其中 maintain tone and voice, preserve humor 都是挺重要的点，否则 GPT 很容易当成一个 summary 任务写一些高度精炼的笔记，而且会把很多上课讲的历史故事省略掉。要求 GPT 进行适当分段也对处理后文本的可读性提升很大。

看一下上面样例处理后的结果：

That actually was the version of software engineering that existed when I was an undergraduate. Software engineering was basically a craft; people would throw code together, and if it seemed to work, that was all that mattered.

Then people gradually learned, developers gradually learned, that this is terrible. We end up with software that's unmodifiable, unmaintainable, and flawed with errors in the design because we don't really think about the semantics very much.

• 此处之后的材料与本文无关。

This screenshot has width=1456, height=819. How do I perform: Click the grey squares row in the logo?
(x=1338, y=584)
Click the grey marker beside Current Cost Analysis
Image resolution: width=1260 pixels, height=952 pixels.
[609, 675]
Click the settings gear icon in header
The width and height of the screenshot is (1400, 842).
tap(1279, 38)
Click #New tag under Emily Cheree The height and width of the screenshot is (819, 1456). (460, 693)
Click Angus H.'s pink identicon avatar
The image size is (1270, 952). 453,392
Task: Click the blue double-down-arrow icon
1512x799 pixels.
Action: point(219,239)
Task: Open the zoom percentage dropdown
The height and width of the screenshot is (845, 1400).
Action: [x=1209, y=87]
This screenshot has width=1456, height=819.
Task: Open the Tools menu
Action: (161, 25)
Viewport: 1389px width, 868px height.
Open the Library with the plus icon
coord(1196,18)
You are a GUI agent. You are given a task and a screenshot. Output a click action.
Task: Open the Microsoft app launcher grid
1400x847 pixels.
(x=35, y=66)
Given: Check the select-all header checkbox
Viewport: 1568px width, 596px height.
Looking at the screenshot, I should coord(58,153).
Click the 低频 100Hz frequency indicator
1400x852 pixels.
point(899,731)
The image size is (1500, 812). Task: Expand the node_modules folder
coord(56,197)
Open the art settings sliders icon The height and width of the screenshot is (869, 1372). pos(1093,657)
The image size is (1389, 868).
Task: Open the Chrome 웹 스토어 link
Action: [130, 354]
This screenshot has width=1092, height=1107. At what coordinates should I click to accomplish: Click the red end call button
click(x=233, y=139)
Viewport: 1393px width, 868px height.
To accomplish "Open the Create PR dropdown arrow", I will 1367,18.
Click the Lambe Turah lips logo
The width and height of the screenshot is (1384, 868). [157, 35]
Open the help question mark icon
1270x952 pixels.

We just throw something together and then look to see if it superficially behaves, at least in a few test cases, the way we want it to. Consequently, there was a big movement in computer science to understand what programs mean and to be able to reason systematically about what they do.

So, over the last 15 or 20 years, we've had people come in and talk about operating system security and wanting to prove certain properties about operating system kernels. But when I ask them basic questions about program semantics, it's kind of like, in their sub-community, they have a few models and tools they use but no foundation.

其实大多数文本内容差别不大，但是通过分句、分段，去除语义模糊的重复词和语气词，文本可读性的提升还是很显著的，完全可以达到流畅阅读的要求。

GPT 这次更新后模型速度的提升也很明显，新的 GPT-3.5-turbo-1106 模型可以用一两分钟处理完一整节 lecture 的文本，可以说用户体验上会有一个不错的升级吧。

最后脚本开源在这里，有兴趣可以试玩一下。脚本里也提供一个翻译指令，处理一些长文本翻译工作应该也很合适（虽然或许有其他基于 GPT 的更好的解决方案）。

凉凉

邱瑟夫可以试试 whisper.cpp, 之前折腾 llama.cpp 看作者的这个项目甚至可以在手机上跑.

邱瑟夫

另外最近感觉和 GPT 聊天是一种很高效的学习方式。比如对于上面优化过的课程语音稿，如果遇到某几段不是很理解，一个很好的学习过程是：

让 GPT 解释这段内容 -> 对其中不熟悉的概念、不明白的逻辑进行递归提问 -> 大概弄清楚后用自己的语言概括一下 -> 让 GPT 给出评价和建议

所以也很感慨。如果 GPT 早出几年，本科学习会完全不同。或许有利有弊吧，也很难说。

kkdy

感谢分享！
我试过用whisper转一个接近2h的对话，用的是官方命令，好像没遇到什么问题。可能是去autodl租了个好点的显卡或者对话比较稀疏？
另外有点期待lz分享fp听课经历（

邱瑟夫

kkdy 用 OpenAI Whisper API 现在好像还是有 25 MB 的文件大小限制？用自己显卡跑应该是没问题，不过 Whisper 似乎本身是为处理短音频转写设计的，处理任意长音频应该是用了一些预处理。当然 Whisper 还有很多魔改版本，没有仔细研究。

FP 这门课的体验就不单开新帖了，这里随便写一点罢：

这门 FP 主要还是面向本科的 intro 型课程，上半学期按 How to Design Programs (HTDP) 这本老书讲，用 Racket（一种 Lisp 方言）写点练习程序；后半学期讲一点 Java 的 FP 风格编程和两三节课 Informal Reasoning / Programming Logic 之类的内容；结合 Cartwright 上课的科学后沿讲座风格（事实上我学到最多的确实是上课录的 transcript），也能够作为了解 FP 核心概念的入门。

总之我觉得 FP 是 CS 里很值得学的一块内容，往小里说它是一种讲究优雅的编程范式帮助你写出 robust, bug-free, clean 的代码，往大里说它其中与数理逻辑、编程语言理论有关的一些思想高屋建瓴，可以让你模糊地感知一条从问题域规约到“有限计算”（well 我不知道这个严格怎么说，反正就是计算机做的事）的路径（一条和 OOP 很不一样的路径）。如果说 gkd 的同学们更为熟悉的是体系结构中从电路、硬件到 C 这种 imperative programming 的路径，那了解一下 FP 无疑是很好的补充（当然如果是做编译/PL 的同学肯定更有用了）。

但是学习建议和资源我好像真想不出什么。总的来说，重要的是了解思想。可能找本好一点的书/教程学一遍 Haskell/OCaml 之类强调 FP style 的语言是个不错的选择。Cornell 的 CS3110: OCaml Programming 似乎评价很高，可以一试（~~看了一下大纲，自己都想再学一遍了~~）。